Diverse organization such as Wal-Mart Stores Inc. and the Service Employees International Union are among the members of Better Health Care Together, a coalition formed to build support for significant, structural reform of the healthcare system. Members of the coalition, which also includes such corporations as Intel and General Mills, agree on some broad principles: Americans should have access to affordable health insurance; people have a responsibility to maintain and protect their health; the healthcare system must become more efficient, and businesses, governments and individuals should contribute to the cost for a new system. The coalition recently held a discussion on these issues in Milwaukee.
The Certificate of Need section of the North Carolina Department of Health and Human Services has denied the joint application of Raleigh-based Rex Healthcare and Franklin Regional Medical Center to move the hospital from Louisburg to Youngsville. The $103 million proposed hospital would have replaced an aging Louisburg facility. Critics of the move said the hospital relocation would move it away from the more rural and indigent parts of Franklin County, while advocates said the move would make it closer to the county's population center.
Atlanta-based Grady Memorial Hospital is engaged in a six-figure fight with a New York doctor who said the hospital hired him as a top administrator, moved him to the city and then killed the deal the day before he was to start work. William Bithoney, MD, said hospital officials misled him and then stranded him, personally and professionally, in Atlanta. Bithoney says Grady owes him $612,500 in severance pay, and a lawsuit seeking damages could drive that amount to more than $1 million.
Gregory Simone, MD, is a cardiologist but also a businessman with an MBA and chief executive officer of the Georgia-based WellStar Health System and its many satellite facilities. WellStar has 280 doctors in its physicians group, and a total of 1,100 who have medical staff privileges. The system has 1,311 beds and more than 11,000 employees—making it one of the largest healthcare providers in Georgia. Simone took over as the big boss of the system in 2007, six months after the death of his best friend, Robert Lipson, MD.
The Williamson Medical Center board of trustees has decided to appeal the Tennessee Health Services Development Agency's approval of an application by HCA/TriStar to build a 56-bed hospital in Spring Hill. Williamson representatives say HCA/TriStar's proposal would unnecessarily duplicate services and that there is not enough demand for another hospital.

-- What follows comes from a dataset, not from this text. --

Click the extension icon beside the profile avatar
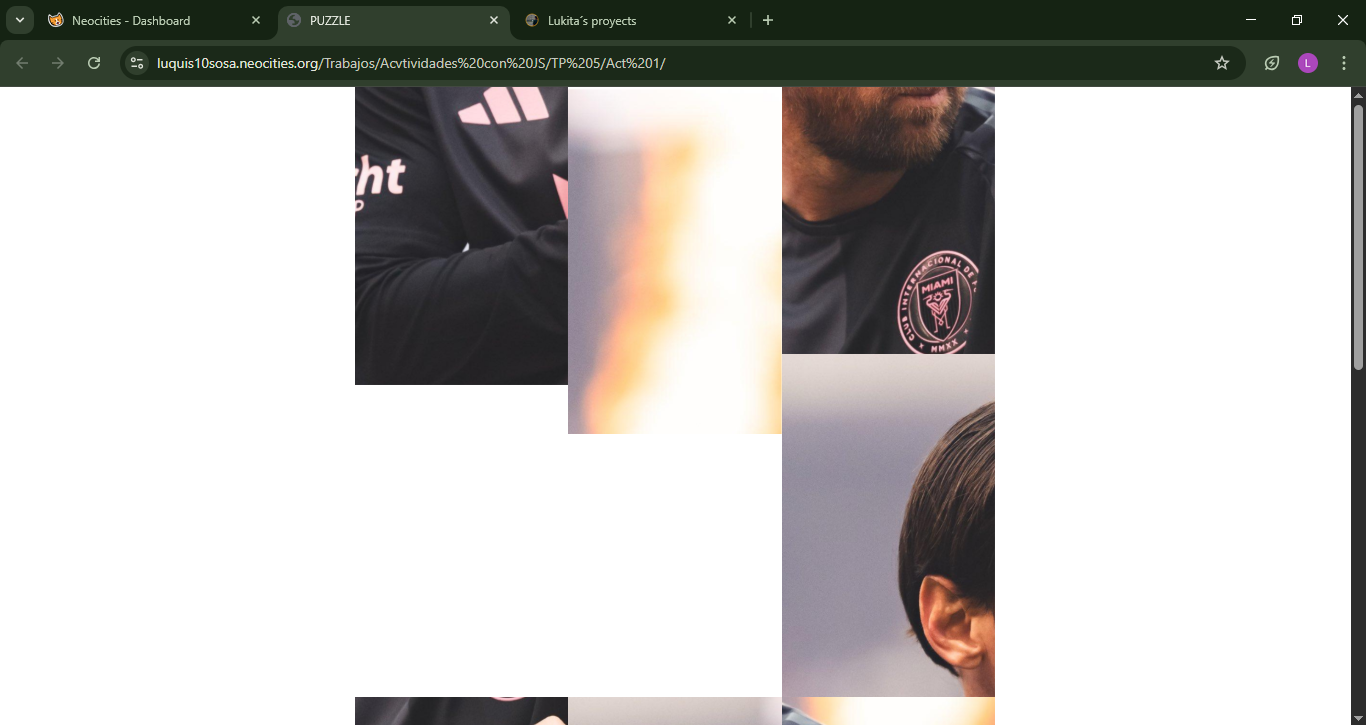Image resolution: width=1366 pixels, height=725 pixels. pyautogui.click(x=1271, y=63)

After just 15 months as president and chief executive of Illinois-based Loyola University Health System, Paul Whelton, MD, is moving to re-energize its major teaching hospital complex. Whelton next step is $1 billion strategic plan to bolster Loyola's teaching, research and clinical programs. The 10-year plan includes money to convert the main hospital to all private rooms as well as additional resources to bolster its network of suburban outpatient medical-care sites and $100 million for a research facility to retain and attract top-notch medical researchers.